Begin at the line holding "Task: Click the unset icon in the origin row" and set down exactly each line through the last one below, omitting pictures. Include nothing else.

*** DATA ***

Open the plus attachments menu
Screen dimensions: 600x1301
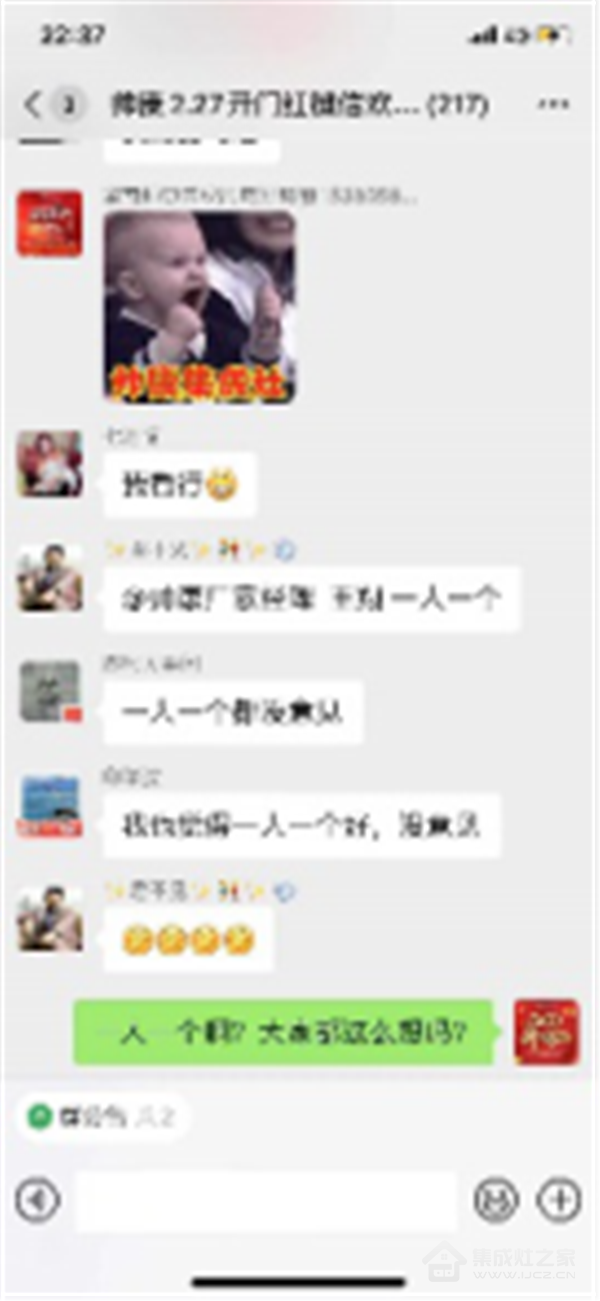(559, 1199)
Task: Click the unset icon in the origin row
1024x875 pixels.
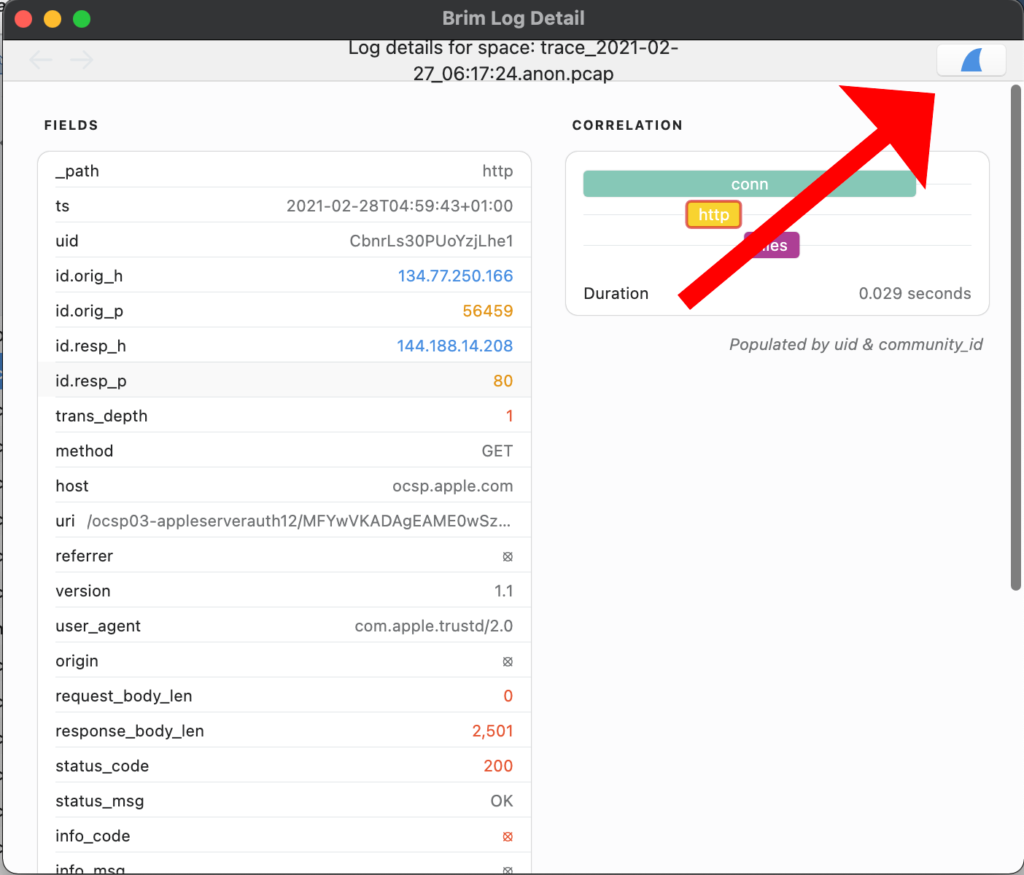Action: pyautogui.click(x=507, y=661)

***

EXERCISE RESULT |
Task: Click the unset icon in the origin row
1024x875 pixels.
Action: pyautogui.click(x=507, y=661)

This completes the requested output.